**INSTRUCTION 1:**
Answer these questions about the discussion of simulated worlds:
(a) What kind of society do we become once uploading becomes the norm?
(b) What is the fifth idea on the numbered list of reasons why simulations might not be built?
(c) What outcome does the final paragraph call much more likely than outright extinction?

ARTICLE start

In short order everyone in the world has proof that virtual heaven is real, and that uploading works. The world changes, and uploading becomes the norm. We become an em society.
Someone creates a real Harry Potter sim, and when Harry enters the ‘real’ world above he then wants to bring back his fictional parents. So it goes.
Then the next step is insurance for the living. Accidents can destroy or damage your brain—why risk that? So the AIs can create a simulated copy of the earth, kept up to date in real time through the ridiculous pervasive sensor monitoring of the future.
Eventually everyone realizes that they are already sims created by the AI.
It sucks to be an original—because there is no heaven if you die. It is awesome to be a sim, because we get a guaranteed afterlife.
I wonder if you might expand on your thoughts on this a bit more. I tend to think that the odds of being in a simulation are quite low as well, but for me the issue is more the threat of extinction than a lack of will.
I can think of some reasons why, even if we could build such simulations, we might not, but I feel that this area is a bit fuzzy in my mind. Some ideas I already have: 1) Issues with the theory of identity 2) Issues with theory of mind 3) Issues with theory of moral value (creating lots high quality lives not seen as valuable, antinatalism, problem of evil) 4) Self-interest (more resources for existing individuals to upload into and utilize) 5) The existence of a convincing two-boxer “proof” of some sort
I also would like to know why an “enthusiastic takeup of the ideas in this post” would not increase your credence significantly? I think there is a very large chance of these ideas not being taken up enthusiastically, but if they were, I am not sure what, aside from extinction, would undermine them. If we get to the point where we can do it, and we want to do it, why would we not do it?
Thank you in advance for any insight, I have spent too long chewing on this without much detailed input, and I would really value it.
I’m not sure I have much to say that you won’t have thought of already. But: First of all, there seem to be lots of ways in which we might fail to develop such technology. We might go extinct or our civilization collapse or something of the kind (outright extinction seems really unlikely, but collapse of technological civilization much more likely). It might turn out that computational superpowers just aren’t really available—that there’s only so much processing power we have any realistic way of harnessing. It might turn out that such things are possible but we simply aren’t smart enough to find our way to them.

ARTICLE end

**INSTRUCTION 2:** Copy out everything in the records from the line containing "Viewport: 1496px width, 812px" down to the line containing "I will point(934,504).".

DATA start

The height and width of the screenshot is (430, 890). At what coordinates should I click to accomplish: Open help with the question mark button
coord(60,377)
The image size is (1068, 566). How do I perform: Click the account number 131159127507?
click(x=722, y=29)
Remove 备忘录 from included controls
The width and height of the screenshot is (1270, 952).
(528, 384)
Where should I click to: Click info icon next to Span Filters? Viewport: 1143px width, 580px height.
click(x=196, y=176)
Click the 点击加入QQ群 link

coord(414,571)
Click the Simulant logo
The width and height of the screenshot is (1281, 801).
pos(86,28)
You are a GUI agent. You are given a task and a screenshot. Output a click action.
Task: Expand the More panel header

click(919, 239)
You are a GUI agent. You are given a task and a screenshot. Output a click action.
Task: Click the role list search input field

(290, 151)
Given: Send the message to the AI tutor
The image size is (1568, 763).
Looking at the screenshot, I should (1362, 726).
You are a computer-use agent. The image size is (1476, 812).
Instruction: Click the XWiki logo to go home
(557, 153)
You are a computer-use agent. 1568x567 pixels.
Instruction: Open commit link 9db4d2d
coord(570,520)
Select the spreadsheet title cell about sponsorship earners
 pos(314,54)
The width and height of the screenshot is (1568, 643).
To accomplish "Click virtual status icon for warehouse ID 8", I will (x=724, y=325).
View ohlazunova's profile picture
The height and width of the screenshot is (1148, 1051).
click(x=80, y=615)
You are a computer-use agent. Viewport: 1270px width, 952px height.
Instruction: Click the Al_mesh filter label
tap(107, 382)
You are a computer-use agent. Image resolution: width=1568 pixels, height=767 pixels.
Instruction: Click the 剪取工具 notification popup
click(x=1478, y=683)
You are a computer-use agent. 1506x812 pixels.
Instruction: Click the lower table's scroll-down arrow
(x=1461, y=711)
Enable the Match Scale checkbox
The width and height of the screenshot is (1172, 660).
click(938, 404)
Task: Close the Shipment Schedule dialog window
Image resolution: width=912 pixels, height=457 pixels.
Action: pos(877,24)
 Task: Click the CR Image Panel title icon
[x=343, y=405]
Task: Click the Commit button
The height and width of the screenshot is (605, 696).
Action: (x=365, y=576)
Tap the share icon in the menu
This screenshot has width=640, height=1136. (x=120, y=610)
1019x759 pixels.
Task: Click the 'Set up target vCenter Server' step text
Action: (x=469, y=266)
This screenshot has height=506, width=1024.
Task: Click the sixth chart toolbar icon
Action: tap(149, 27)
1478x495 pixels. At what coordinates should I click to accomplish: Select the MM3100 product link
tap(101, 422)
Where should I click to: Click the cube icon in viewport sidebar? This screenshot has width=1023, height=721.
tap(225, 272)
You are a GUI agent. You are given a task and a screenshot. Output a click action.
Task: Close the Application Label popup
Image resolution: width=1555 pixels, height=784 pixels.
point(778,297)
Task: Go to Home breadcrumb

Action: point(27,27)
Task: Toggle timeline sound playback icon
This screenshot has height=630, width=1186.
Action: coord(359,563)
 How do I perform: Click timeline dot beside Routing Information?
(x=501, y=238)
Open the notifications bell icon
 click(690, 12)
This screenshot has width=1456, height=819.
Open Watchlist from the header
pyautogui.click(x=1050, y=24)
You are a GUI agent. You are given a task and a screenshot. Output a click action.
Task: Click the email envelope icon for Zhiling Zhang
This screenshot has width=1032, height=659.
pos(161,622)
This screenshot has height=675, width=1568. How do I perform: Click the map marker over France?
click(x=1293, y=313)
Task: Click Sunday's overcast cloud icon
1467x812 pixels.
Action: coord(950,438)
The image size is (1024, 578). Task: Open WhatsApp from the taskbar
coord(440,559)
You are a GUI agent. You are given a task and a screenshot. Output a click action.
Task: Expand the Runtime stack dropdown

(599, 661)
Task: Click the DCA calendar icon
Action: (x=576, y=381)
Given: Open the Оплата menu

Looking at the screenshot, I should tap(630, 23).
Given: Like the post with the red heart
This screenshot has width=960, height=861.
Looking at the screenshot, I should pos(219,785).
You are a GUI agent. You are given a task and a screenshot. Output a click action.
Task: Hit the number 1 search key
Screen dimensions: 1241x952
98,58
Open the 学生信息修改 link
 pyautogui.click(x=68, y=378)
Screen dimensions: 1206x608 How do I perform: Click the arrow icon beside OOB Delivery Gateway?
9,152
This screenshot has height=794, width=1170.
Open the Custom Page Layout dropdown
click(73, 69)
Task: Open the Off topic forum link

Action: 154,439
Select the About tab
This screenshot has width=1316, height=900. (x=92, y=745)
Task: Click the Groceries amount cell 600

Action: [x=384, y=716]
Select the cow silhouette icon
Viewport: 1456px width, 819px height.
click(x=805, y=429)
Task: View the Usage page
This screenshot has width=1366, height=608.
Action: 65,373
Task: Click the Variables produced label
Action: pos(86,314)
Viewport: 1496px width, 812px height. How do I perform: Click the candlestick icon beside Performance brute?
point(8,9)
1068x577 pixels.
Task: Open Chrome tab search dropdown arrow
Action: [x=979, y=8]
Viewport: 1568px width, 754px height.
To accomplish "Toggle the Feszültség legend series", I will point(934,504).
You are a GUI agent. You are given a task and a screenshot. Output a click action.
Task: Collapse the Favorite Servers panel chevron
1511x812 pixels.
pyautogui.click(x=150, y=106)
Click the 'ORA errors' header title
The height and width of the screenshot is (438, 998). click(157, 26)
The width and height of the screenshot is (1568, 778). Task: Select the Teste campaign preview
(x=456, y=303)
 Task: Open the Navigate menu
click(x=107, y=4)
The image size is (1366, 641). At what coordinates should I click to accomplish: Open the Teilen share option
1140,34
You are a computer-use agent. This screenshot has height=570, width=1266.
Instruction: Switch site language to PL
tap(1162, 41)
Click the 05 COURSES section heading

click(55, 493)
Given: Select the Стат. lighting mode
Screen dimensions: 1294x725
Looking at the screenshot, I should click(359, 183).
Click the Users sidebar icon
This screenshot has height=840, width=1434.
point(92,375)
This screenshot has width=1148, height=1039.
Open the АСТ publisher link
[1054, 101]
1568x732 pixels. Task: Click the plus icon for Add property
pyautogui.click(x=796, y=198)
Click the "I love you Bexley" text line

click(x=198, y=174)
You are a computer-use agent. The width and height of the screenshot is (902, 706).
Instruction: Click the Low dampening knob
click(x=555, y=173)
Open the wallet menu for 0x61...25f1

DATA end

**WRITTEN RESPONSE 1:**
(a) An em society.
(b) The existence of a convincing two-boxer "proof" of some sort.
(c) The collapse of technological civilization.

**WRITTEN RESPONSE 2:**
Viewport: 1496px width, 812px height. How do I perform: Click the candlestick icon beside Performance brute?
point(8,9)
1068x577 pixels.
Task: Open Chrome tab search dropdown arrow
Action: [x=979, y=8]
Viewport: 1568px width, 754px height.
To accomplish "Toggle the Feszültség legend series", I will point(934,504).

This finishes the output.